Tired of Slamming into the "Marketing Budget Tackling Dummy"?
This
is the eleventh in my 2007 monthly series of Marketplace
Master™ issues about service marketing professionals
"doing things differently" to lead their firms
toward greater competitive effectiveness. Over these
past months, I've featured stories across the marketing
spectrum, with articles on building closer relationships
with clients, measuring Marketing ROI, integrating marketing
and business development, developing new services, social
networking, and more. You can review the series here.
As
we approach the end of 2007 – and for many firms,
the end of the fiscal year – it's a good time
to explore what "doing things differently"

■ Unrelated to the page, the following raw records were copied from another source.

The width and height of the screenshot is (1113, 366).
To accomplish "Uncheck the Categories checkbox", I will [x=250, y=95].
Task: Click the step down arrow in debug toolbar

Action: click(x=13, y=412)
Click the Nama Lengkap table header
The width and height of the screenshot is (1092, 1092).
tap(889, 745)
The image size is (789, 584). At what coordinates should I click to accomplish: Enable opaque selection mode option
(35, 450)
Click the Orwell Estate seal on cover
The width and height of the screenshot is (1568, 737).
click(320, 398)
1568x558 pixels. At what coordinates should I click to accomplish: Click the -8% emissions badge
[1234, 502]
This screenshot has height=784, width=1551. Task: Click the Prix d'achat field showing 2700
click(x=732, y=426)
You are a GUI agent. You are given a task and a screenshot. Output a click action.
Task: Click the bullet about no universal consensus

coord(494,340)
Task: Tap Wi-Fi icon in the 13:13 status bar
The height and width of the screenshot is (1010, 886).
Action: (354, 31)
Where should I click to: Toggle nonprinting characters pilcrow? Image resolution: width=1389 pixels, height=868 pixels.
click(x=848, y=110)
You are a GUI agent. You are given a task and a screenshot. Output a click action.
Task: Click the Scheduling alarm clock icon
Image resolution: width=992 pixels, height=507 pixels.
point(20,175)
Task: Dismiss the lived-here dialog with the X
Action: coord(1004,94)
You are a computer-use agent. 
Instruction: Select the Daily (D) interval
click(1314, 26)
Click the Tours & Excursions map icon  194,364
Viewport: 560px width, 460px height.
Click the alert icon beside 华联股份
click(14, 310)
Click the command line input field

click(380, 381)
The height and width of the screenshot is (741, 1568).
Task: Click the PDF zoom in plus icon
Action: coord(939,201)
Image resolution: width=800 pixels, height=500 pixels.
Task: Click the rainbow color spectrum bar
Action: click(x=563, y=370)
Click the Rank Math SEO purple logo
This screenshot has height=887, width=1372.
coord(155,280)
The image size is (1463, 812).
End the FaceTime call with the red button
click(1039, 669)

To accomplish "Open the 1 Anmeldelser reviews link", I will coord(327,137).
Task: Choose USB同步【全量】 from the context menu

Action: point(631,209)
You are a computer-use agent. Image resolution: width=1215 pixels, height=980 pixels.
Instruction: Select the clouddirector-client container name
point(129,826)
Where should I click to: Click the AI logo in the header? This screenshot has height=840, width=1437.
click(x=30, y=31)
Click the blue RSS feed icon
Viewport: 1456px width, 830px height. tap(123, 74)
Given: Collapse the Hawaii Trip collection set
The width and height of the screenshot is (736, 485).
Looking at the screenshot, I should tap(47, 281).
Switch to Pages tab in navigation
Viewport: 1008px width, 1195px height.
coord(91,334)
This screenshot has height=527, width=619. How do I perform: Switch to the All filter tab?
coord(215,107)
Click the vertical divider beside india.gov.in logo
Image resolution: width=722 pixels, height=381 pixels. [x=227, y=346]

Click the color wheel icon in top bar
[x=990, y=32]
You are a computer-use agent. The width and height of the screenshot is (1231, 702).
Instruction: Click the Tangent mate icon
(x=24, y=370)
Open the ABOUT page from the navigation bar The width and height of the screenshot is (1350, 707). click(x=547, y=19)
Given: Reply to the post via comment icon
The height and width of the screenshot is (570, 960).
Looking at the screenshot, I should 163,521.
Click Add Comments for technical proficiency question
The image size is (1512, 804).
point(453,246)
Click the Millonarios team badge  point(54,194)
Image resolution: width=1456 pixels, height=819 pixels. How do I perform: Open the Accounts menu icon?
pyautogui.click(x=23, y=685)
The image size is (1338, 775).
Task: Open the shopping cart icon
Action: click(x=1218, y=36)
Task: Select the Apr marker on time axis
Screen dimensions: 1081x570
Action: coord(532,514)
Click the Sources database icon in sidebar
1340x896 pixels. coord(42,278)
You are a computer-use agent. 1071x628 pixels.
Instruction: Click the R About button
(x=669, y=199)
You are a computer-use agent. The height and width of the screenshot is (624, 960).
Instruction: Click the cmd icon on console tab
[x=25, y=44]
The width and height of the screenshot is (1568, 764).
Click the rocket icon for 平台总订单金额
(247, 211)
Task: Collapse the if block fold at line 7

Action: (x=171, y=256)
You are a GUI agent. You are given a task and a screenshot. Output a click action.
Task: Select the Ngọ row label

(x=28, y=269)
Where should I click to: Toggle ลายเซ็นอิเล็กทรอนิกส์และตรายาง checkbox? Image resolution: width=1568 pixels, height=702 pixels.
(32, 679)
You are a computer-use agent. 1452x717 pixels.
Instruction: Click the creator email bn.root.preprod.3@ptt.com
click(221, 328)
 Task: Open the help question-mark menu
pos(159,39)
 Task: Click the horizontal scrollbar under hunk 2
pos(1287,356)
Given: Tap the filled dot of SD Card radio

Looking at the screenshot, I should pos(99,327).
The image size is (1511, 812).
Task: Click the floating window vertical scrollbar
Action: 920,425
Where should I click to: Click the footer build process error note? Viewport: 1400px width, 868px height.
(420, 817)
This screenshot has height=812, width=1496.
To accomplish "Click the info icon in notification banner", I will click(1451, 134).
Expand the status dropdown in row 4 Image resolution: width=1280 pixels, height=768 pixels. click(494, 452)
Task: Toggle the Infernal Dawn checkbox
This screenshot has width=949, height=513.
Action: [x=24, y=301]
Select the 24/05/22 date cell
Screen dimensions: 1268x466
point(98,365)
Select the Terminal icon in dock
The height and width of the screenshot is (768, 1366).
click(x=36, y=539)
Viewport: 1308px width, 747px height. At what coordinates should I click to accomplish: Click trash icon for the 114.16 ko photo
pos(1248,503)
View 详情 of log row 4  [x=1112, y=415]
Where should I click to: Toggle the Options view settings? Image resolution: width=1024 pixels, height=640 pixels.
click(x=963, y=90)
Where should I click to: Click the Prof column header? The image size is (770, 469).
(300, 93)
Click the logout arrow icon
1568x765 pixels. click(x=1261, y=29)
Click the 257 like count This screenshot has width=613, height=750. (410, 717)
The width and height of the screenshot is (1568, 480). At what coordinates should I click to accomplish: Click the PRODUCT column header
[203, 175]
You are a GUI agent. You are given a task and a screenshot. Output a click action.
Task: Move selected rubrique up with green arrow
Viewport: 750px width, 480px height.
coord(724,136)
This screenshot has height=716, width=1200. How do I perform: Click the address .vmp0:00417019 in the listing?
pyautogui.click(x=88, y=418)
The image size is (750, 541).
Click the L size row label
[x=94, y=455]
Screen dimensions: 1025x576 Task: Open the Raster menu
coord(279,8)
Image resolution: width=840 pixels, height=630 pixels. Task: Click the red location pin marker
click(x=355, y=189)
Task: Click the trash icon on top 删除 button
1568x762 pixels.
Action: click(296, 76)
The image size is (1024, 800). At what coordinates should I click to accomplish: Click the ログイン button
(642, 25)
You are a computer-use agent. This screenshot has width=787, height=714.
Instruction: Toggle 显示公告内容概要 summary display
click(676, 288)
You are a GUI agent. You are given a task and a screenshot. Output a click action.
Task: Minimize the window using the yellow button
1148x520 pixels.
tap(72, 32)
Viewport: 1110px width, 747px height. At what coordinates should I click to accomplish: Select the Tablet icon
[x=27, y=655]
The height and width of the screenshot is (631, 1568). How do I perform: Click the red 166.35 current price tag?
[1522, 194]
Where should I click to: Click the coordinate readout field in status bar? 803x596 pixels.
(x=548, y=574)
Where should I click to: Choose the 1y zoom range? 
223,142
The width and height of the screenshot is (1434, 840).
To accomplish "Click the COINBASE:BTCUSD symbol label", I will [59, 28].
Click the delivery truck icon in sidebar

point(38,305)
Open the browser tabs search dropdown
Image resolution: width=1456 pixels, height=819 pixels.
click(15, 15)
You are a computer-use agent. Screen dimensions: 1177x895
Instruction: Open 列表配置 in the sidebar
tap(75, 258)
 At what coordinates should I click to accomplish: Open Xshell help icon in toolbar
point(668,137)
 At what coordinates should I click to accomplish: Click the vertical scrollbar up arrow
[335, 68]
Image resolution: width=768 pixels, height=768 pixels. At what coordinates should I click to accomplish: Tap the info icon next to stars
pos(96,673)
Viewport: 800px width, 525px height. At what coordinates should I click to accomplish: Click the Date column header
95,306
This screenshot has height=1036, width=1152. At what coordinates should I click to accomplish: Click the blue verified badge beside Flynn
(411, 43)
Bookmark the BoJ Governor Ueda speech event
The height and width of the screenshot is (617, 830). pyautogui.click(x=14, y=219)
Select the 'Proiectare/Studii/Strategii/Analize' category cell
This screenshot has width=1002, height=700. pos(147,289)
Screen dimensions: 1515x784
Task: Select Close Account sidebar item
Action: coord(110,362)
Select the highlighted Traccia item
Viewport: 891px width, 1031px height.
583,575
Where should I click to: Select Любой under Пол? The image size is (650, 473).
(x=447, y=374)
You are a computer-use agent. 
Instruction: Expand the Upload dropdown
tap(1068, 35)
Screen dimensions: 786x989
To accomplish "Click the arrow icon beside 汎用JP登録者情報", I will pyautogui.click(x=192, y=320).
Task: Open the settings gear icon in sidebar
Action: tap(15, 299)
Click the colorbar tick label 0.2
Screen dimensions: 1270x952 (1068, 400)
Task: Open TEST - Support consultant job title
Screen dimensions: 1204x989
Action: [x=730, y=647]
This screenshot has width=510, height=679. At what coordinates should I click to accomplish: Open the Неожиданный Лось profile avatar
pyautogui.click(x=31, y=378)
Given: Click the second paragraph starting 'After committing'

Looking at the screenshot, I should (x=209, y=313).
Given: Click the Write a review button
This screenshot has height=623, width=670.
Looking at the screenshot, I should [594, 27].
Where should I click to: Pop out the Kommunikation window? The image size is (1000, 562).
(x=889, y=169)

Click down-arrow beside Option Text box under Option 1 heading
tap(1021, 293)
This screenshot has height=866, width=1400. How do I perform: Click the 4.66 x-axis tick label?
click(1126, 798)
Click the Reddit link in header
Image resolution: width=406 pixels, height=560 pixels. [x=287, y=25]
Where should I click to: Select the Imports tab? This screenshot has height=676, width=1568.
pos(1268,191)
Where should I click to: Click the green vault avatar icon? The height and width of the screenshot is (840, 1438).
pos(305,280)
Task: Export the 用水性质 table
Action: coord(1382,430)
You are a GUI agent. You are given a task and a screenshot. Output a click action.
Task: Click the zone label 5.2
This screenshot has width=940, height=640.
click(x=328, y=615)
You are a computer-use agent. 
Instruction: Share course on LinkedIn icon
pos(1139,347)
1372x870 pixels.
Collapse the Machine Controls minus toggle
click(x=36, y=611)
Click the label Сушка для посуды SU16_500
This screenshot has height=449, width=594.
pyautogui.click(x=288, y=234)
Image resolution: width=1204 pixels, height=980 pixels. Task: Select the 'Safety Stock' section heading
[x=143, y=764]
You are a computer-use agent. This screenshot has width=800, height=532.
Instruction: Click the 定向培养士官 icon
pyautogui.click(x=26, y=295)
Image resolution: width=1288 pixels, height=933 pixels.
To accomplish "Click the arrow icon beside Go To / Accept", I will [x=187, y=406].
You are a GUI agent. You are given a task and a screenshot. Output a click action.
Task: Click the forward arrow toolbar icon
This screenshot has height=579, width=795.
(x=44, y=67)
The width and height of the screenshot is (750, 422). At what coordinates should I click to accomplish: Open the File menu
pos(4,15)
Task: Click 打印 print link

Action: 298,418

looks like when marketers use their budgets proactively
to evolve their firms' marketing strategies.
It's
also football season now, and most marketers know the
drill when it comes to budgeting. They slam again and
again into the "Marketing Budget Tackling Dummy,"
sweating and groaning to keep senior managers from snatching
funds from traditional programs. It's little wonder
that marketers fight so hard to hold the line-items
in their budgets: our research findings confirm that
effectiveness skyrockets for programs that
are funded by secure budget lines!
What
happens, though, when marketers want to fund new marketing
vehicles? Short of promising to throw another Hail-Mary
pass like Doug Flutie did years ago at Boston College,
how does a marketer get new line items into a firm's
budget? And then protect them, going forward?

Suzanne Lowe
Author, Marketplace Masters: How Professional Service
Firms Compete to Win, President, Expertise Marketing,
LLC
Using
Budgets Proactively to Evolve a Professional Firm's
Marketing Program
I
could think of no better example for this topic than
a leading accounting firm. What other profession besides
accounting, I thought, would be able to demonstrate
the optimal process for evolving a budget? I turned
to Edmond Russ, CMO of Grant
Thornton LLP, the U.S. member firm of Grant Thornton
International. One of the top six global accounting,
tax and business advisory firms, Grant Thornton just
announced its revenues climbed 17 percent in the
fiscal year ending July 31, 2007, to $1 billion. Ed
Russ and his colleagues must be doing something right.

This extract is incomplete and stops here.